(Beginning of The data)

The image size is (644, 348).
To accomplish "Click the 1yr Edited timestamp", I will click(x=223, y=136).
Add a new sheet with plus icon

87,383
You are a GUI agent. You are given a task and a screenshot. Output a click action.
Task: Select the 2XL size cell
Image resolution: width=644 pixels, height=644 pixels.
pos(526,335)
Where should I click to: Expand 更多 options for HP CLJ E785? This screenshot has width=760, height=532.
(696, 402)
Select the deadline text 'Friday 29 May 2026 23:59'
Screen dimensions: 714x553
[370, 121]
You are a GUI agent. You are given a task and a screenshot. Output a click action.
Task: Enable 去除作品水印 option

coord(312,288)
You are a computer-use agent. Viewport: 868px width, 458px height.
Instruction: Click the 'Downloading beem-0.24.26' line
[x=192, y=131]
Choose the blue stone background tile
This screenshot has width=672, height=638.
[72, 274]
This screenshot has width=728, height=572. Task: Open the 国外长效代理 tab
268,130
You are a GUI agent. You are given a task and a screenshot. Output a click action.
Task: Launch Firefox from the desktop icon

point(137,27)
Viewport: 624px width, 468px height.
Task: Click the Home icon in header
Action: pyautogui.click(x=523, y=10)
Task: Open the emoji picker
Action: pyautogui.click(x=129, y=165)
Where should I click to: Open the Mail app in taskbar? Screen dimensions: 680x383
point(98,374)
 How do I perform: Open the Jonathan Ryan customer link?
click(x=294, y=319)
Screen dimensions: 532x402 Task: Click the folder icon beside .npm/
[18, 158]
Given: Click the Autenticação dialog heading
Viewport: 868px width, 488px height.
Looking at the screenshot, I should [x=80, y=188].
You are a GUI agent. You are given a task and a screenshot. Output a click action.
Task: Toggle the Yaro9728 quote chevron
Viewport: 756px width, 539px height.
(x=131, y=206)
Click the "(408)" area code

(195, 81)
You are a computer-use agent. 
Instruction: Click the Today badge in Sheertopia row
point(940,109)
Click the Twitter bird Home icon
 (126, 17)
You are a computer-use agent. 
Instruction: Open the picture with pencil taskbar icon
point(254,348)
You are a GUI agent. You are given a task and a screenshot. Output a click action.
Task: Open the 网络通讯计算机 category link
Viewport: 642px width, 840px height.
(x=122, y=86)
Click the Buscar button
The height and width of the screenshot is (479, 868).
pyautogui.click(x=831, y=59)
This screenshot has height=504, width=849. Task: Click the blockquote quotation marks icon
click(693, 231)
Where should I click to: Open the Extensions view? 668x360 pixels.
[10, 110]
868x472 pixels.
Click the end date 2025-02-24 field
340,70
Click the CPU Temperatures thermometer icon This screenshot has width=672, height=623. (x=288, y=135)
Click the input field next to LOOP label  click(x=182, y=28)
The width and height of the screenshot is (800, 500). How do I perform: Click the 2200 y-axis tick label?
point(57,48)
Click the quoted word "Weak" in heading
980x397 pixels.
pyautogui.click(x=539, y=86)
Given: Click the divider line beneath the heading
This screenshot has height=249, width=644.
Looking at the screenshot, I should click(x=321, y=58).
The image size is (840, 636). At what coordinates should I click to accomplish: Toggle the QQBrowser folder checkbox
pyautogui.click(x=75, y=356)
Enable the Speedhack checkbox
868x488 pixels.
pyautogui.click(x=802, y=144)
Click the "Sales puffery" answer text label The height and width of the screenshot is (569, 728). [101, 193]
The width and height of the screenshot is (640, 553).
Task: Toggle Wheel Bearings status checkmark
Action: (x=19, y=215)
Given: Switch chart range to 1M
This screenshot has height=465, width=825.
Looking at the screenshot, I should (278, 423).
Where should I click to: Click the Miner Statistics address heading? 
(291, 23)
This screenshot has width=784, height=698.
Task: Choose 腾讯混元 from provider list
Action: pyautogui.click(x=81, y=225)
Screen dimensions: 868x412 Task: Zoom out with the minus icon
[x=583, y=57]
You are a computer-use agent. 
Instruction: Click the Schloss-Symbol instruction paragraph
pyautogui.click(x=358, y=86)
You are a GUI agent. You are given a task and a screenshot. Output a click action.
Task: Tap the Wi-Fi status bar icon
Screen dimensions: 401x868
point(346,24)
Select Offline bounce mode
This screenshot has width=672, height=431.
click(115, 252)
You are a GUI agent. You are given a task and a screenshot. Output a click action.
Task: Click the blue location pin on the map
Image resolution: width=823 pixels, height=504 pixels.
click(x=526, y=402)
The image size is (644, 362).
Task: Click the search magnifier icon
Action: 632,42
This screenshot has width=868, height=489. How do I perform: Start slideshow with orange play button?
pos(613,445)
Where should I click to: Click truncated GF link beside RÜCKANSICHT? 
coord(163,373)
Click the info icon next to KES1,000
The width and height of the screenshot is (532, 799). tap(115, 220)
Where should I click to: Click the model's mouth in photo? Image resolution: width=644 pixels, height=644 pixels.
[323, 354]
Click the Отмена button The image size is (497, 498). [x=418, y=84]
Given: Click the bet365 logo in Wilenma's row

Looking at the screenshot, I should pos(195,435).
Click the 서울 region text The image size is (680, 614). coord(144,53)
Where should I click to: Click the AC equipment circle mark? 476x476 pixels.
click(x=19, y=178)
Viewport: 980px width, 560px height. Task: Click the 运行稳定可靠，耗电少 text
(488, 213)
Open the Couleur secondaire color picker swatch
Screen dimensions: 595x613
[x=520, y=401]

(End of The data)

Problem details: Nothing is to be left out; reproduce each record exactly.

Output:
The image size is (644, 348).
To accomplish "Click the 1yr Edited timestamp", I will click(x=223, y=136).
Add a new sheet with plus icon

87,383
You are a GUI agent. You are given a task and a screenshot. Output a click action.
Task: Select the 2XL size cell
Image resolution: width=644 pixels, height=644 pixels.
pos(526,335)
Where should I click to: Expand 更多 options for HP CLJ E785? This screenshot has width=760, height=532.
(696, 402)
Select the deadline text 'Friday 29 May 2026 23:59'
Screen dimensions: 714x553
[370, 121]
You are a GUI agent. You are given a task and a screenshot. Output a click action.
Task: Enable 去除作品水印 option

coord(312,288)
You are a computer-use agent. Viewport: 868px width, 458px height.
Instruction: Click the 'Downloading beem-0.24.26' line
[x=192, y=131]
Choose the blue stone background tile
This screenshot has width=672, height=638.
[72, 274]
This screenshot has width=728, height=572. Task: Open the 国外长效代理 tab
268,130
You are a GUI agent. You are given a task and a screenshot. Output a click action.
Task: Launch Firefox from the desktop icon

point(137,27)
Viewport: 624px width, 468px height.
Task: Click the Home icon in header
Action: pyautogui.click(x=523, y=10)
Task: Open the emoji picker
Action: pyautogui.click(x=129, y=165)
Where should I click to: Open the Mail app in taskbar? Screen dimensions: 680x383
point(98,374)
 How do I perform: Open the Jonathan Ryan customer link?
click(x=294, y=319)
Screen dimensions: 532x402 Task: Click the folder icon beside .npm/
[18, 158]
Given: Click the Autenticação dialog heading
Viewport: 868px width, 488px height.
Looking at the screenshot, I should [x=80, y=188].
You are a GUI agent. You are given a task and a screenshot. Output a click action.
Task: Toggle the Yaro9728 quote chevron
Viewport: 756px width, 539px height.
(x=131, y=206)
Click the "(408)" area code

(195, 81)
You are a computer-use agent. 
Instruction: Click the Today badge in Sheertopia row
point(940,109)
Click the Twitter bird Home icon
 (126, 17)
You are a computer-use agent. 
Instruction: Open the picture with pencil taskbar icon
point(254,348)
You are a GUI agent. You are given a task and a screenshot. Output a click action.
Task: Open the 网络通讯计算机 category link
Viewport: 642px width, 840px height.
(x=122, y=86)
Click the Buscar button
The height and width of the screenshot is (479, 868).
pyautogui.click(x=831, y=59)
This screenshot has height=504, width=849. Task: Click the blockquote quotation marks icon
click(693, 231)
Where should I click to: Open the Extensions view? 668x360 pixels.
[10, 110]
868x472 pixels.
Click the end date 2025-02-24 field
340,70
Click the CPU Temperatures thermometer icon This screenshot has width=672, height=623. (x=288, y=135)
Click the input field next to LOOP label  click(x=182, y=28)
The width and height of the screenshot is (800, 500). How do I perform: Click the 2200 y-axis tick label?
point(57,48)
Click the quoted word "Weak" in heading
980x397 pixels.
pyautogui.click(x=539, y=86)
Given: Click the divider line beneath the heading
This screenshot has height=249, width=644.
Looking at the screenshot, I should click(x=321, y=58).
The image size is (840, 636). At what coordinates should I click to accomplish: Toggle the QQBrowser folder checkbox
pyautogui.click(x=75, y=356)
Enable the Speedhack checkbox
868x488 pixels.
pyautogui.click(x=802, y=144)
Click the "Sales puffery" answer text label The height and width of the screenshot is (569, 728). [101, 193]
The width and height of the screenshot is (640, 553).
Task: Toggle Wheel Bearings status checkmark
Action: (x=19, y=215)
Given: Switch chart range to 1M
This screenshot has height=465, width=825.
Looking at the screenshot, I should (278, 423).
Where should I click to: Click the Miner Statistics address heading? 
(291, 23)
This screenshot has width=784, height=698.
Task: Choose 腾讯混元 from provider list
Action: pyautogui.click(x=81, y=225)
Screen dimensions: 868x412 Task: Zoom out with the minus icon
[x=583, y=57]
You are a computer-use agent. 
Instruction: Click the Schloss-Symbol instruction paragraph
pyautogui.click(x=358, y=86)
You are a GUI agent. You are given a task and a screenshot. Output a click action.
Task: Tap the Wi-Fi status bar icon
Screen dimensions: 401x868
point(346,24)
Select Offline bounce mode
This screenshot has width=672, height=431.
click(115, 252)
You are a GUI agent. You are given a task and a screenshot. Output a click action.
Task: Click the blue location pin on the map
Image resolution: width=823 pixels, height=504 pixels.
click(x=526, y=402)
The image size is (644, 362).
Task: Click the search magnifier icon
Action: 632,42
This screenshot has width=868, height=489. How do I perform: Start slideshow with orange play button?
pos(613,445)
Where should I click to: Click truncated GF link beside RÜCKANSICHT? 
coord(163,373)
Click the info icon next to KES1,000
The width and height of the screenshot is (532, 799). tap(115, 220)
Where should I click to: Click the model's mouth in photo? Image resolution: width=644 pixels, height=644 pixels.
[323, 354]
Click the Отмена button The image size is (497, 498). [x=418, y=84]
Given: Click the bet365 logo in Wilenma's row

Looking at the screenshot, I should pos(195,435).
Click the 서울 region text The image size is (680, 614). coord(144,53)
Where should I click to: Click the AC equipment circle mark? 476x476 pixels.
click(x=19, y=178)
Viewport: 980px width, 560px height. Task: Click the 运行稳定可靠，耗电少 text
(488, 213)
Open the Couleur secondaire color picker swatch
Screen dimensions: 595x613
[x=520, y=401]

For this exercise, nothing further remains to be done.